++++ Material for this task
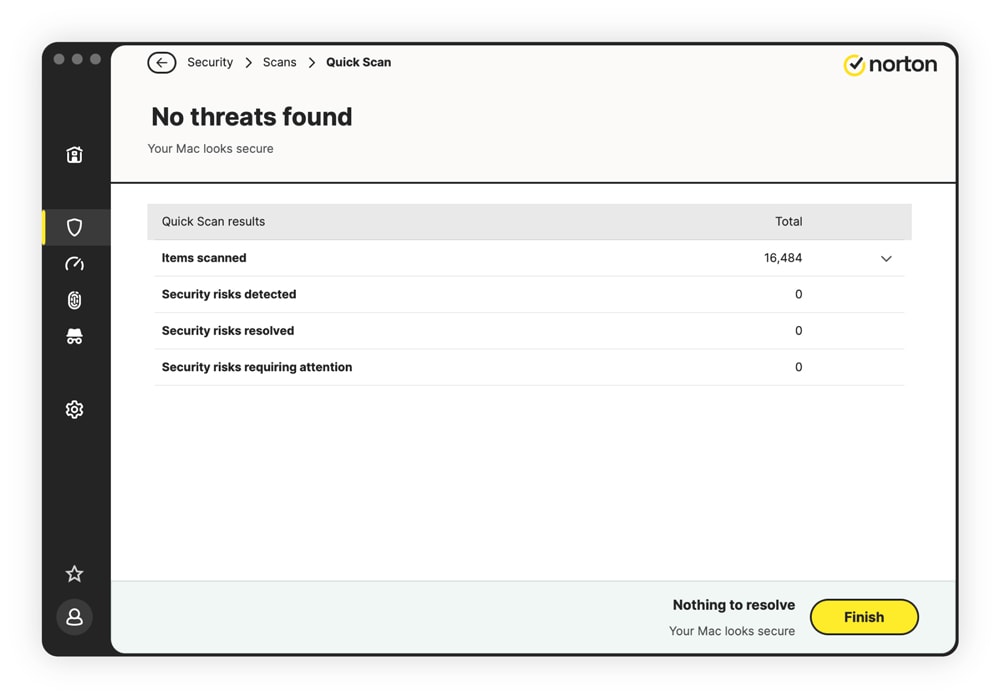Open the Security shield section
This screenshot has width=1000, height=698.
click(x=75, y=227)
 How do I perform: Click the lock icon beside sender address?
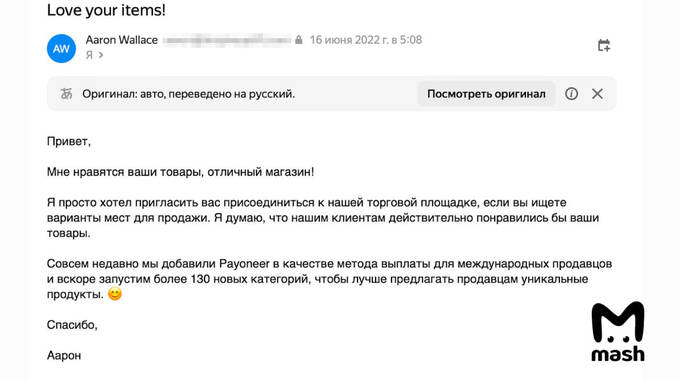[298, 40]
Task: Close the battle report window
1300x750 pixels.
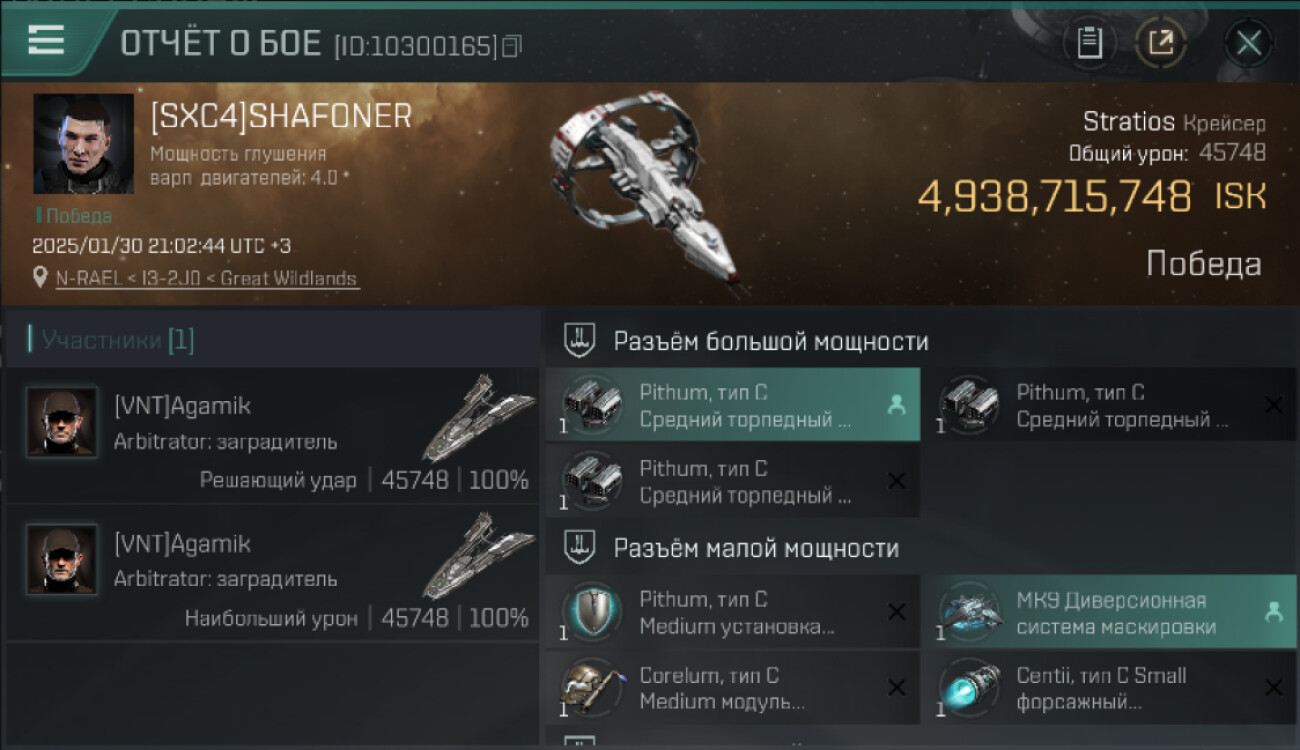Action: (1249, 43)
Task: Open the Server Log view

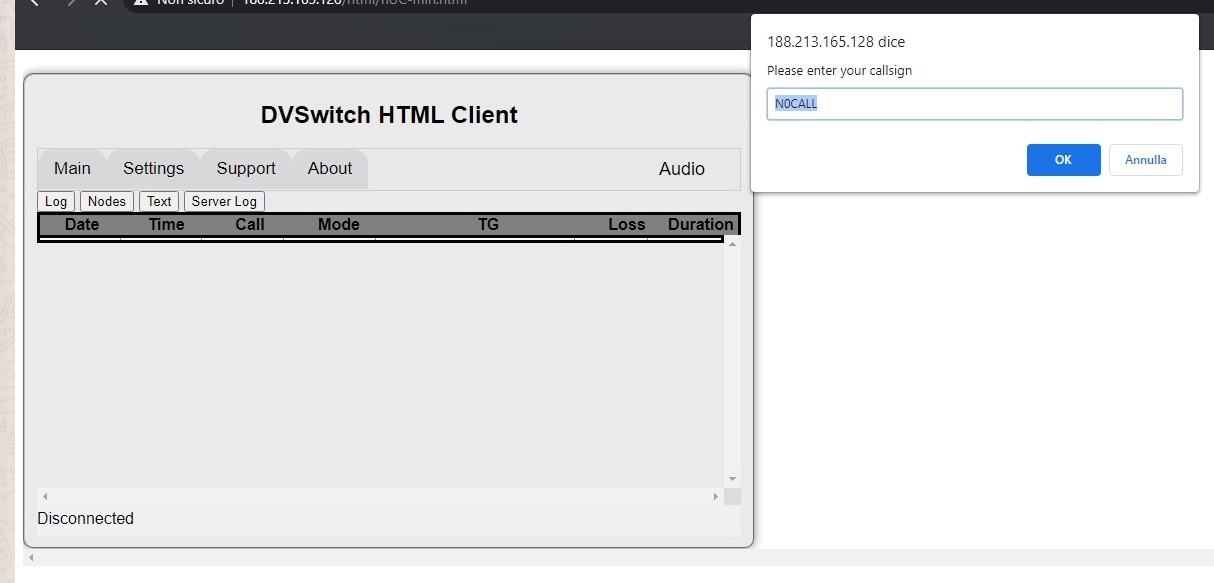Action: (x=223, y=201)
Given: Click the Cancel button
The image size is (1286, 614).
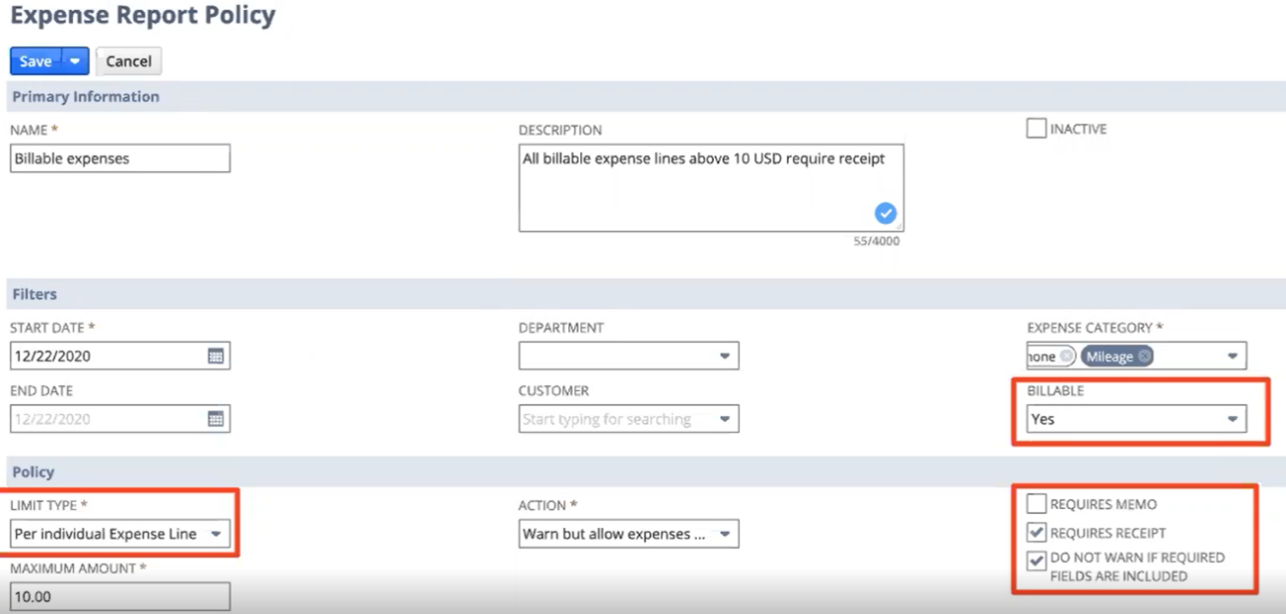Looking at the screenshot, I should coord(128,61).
++++++++
++++ Material for this task
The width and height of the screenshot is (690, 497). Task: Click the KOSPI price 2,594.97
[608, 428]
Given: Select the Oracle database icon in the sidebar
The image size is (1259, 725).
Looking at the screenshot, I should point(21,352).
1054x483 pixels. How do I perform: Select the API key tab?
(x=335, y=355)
++++++++
Tell me how many lines in the data include "Given", giving only the number.

- Solution to the problem -
2